Security agencies deserve plaudits for swift response

Swift action from the security agencies helped subdue four terrorists that struck one of Nairobi’s business hubs on Tuesday.

When President Uhuru Kenyatta gave the “mission accomplished” address to the nation nearly 18 hours later, a nation that had hoped for the best while preparing for the worst heaved a huge sigh of relief.

No one for sure will know what damage the heavily armed men could have done had the police and the paramedics delayed their response even by a minute. Some would argue that an 18-hour siege from four attackers is too long. But given the stream of awe-stricken survivors who were rushing out of the building, it could have been worse.

We pay tribute to the gallant men and women who risked their lives to save lives of innocent civilians. We salute men and women in uniform who strive every day to keep our country safe.

Our prayers are with families and friends of the Kenyans who were killed in the dastardly attack. The chilling events at 14 Riverside Drive complex were eerily similar to episodes following the four-day siege at the Westgate Mall in September 2013.

Then, gun-wielding terrorists stormed into the mall, catching shoppers and everyone else going about their business unawares. On Tuesday, it was clear that there was a central command under GSU commandant Douglas Kanja, unlike during the Westgate attack. That must have made work easy and made rescuing those trapped in the building successful and faster.

It is not hyperbole to suggest that the operation was completed in the shortest time because of the central command. There are those who will argue that capturing the assailants alive would have helped crack the motive behind the attacks by getting as much vital information from them as possible. Though valid, this concern is insignificant when weighed against the need to have the operation over in the shortest time possible and with minimal casualties.

Commendably, there was a better management of information. There were fewer implausible narratives from senior security officials than happened in 2013. Indeed, they say lies travel faster than the truth. By coming out openly and promptly, the security agencies demonstrated that there was nothing to hide. That in a way ensured that only facts came out and tamed the usually riotous social media from spreading misinformation and thereby causing unnecessary alarm and panic to affected families. It was also heart-warming for President Kenyatta to come out and reassure a weary nation that all was well. It is the least he could do because the intent of the murderous gang is to break our collective spirit. However, the hard questions remain: How did the assailants manage to move their weaponry through the numerous roadblocks to their hideout and to the scene of crime undetected?

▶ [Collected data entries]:
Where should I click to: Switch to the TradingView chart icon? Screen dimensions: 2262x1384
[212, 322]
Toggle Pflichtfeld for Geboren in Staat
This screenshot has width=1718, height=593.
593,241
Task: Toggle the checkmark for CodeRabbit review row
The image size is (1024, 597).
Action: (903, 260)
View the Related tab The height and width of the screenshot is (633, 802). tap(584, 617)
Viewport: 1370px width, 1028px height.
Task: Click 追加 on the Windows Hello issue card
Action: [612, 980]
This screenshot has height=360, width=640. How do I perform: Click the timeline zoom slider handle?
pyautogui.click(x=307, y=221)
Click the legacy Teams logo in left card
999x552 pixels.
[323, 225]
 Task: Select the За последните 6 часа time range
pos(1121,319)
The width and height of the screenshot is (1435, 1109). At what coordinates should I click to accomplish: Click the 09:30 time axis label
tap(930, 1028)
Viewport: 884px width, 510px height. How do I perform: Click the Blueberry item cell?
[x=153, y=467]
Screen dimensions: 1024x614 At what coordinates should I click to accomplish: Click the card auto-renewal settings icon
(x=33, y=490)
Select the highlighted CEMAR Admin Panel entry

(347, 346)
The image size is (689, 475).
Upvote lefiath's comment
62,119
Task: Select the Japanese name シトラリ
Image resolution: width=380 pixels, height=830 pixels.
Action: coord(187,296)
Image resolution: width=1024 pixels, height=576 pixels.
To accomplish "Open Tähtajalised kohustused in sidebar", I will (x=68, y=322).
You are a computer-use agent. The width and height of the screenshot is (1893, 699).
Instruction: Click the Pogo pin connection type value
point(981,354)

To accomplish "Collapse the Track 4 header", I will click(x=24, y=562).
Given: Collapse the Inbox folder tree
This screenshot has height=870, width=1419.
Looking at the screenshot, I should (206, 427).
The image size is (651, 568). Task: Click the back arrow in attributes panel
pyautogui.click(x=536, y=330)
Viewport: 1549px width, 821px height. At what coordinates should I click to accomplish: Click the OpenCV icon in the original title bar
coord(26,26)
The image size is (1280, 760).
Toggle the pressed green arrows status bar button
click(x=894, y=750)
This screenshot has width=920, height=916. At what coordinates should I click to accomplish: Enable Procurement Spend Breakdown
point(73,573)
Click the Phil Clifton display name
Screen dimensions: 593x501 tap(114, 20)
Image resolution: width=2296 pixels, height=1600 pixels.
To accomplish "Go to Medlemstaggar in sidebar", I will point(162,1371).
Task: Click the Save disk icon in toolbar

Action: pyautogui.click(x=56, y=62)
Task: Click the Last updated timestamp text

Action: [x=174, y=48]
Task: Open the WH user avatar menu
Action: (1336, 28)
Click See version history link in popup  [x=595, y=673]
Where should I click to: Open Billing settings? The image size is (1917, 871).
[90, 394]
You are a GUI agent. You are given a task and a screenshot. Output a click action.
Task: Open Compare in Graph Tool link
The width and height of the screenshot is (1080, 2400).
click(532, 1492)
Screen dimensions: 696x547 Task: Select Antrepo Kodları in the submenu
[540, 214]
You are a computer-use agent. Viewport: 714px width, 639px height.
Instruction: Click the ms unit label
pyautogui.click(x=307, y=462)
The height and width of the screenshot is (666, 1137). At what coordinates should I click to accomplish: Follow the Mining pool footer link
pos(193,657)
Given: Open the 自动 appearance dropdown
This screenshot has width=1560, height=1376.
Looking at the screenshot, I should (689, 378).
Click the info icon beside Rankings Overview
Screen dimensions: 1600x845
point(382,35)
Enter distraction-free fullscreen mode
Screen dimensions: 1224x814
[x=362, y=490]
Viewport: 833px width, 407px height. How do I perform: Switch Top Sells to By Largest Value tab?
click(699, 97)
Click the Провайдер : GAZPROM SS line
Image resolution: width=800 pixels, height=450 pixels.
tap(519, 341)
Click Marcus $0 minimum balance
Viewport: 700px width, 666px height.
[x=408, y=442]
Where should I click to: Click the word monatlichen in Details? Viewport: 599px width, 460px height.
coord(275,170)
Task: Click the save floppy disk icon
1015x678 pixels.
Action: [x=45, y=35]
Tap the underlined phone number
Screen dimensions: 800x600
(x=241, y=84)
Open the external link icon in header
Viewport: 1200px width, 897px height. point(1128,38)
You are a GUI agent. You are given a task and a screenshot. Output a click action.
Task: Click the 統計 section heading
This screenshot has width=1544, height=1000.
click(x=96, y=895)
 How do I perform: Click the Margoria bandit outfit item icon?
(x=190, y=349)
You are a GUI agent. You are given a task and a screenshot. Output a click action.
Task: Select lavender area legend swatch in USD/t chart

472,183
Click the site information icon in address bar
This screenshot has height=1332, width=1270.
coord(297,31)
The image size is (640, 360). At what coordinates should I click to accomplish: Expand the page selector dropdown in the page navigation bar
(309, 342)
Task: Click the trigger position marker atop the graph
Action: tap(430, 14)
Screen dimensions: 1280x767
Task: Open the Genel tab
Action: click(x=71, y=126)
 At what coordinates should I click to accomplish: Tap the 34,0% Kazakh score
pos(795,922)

▶ [Required action 1]:
Answer these questions using the editorial on the Nairobi attack:
(a) How many terrorists struck the business hub on Tuesday?
(b) Who headed the central command during Tuesday's operation?
(c) In what month and year did the siege at the Westgate Mall take place, and how long did it last?
▶ [Required action 2]:
Decide whether each statement agrees with the editorial on the Nairobi attack. Answer yes or no, and quote the words from the editorial that settle it.
(a) The siege at the Riverside Drive complex lasted four days.
(b) A central command was also in place during the Westgate attack.
(c) The editorial calls the concern about capturing the assailants alive valid.
▶ [Required action 3]: Write a continuation of the editorial on the Nairobi attack, starting after its final question.

▶ [Answer area 1]:
(a) Four.
(b) GSU commandant Douglas Kanja.
(c) September 2013. It lasted four days.

▶ [Answer area 2]:
(a) No: "Some would argue that an 18-hour siege from four attackers is too long."
(b) No: "there was a central command under GSU commandant Douglas Kanja, unlike during the Westgate attack."
(c) Yes: "Though valid, this concern is insignificant when weighed against the need to have the operation over in the shortest time possible and with minimal casualties."

▶ [Answer area 3]:
Moreover, the uncertainty over the number of people who lost their lives, and reports of more missing will no doubt test Kenyans’ confidence in the information relayed by the Interior ministry.

Time and again, we have demonstrated the will to move on. Now that the nightmare is over, we must not lower our guard and we must remain vigilant and constantly aware of our surroundings. The attack also brought to the fore what to do in times of crisis. For instance, how to deal with pain, anger and anxiety. The importance of public support when tragedy strikes was also at play. Hundreds lined up at hospitals in the city and other towns to donate blood while others rallied to pray and offer moral support to families of the victims.

No doubt, the worst of times have brought out the best in ordinary Kenyans. Not just on Tuesday. A gush of patriotic fervour spread across the country with many following the happenings till the wee hours.

Kenyans rose up against temporary barriers that politicians -- through their utterances and vitriol -- have erected over the last few weeks as the 2022 succession politics took centre stage. If only that can hold far much longer. The attack must strengthen our resolve to remain united as one Kenyan family, and be our brothers’ keeper.

There will always be questions about media conduct in such occurrences. No doubt, it is an old debate -- damned if you publish, damned if you don’t. 

Needless to say, but the actions of this newspaper are persuaded by public interest. That is the cornerstone of any responsible journalism.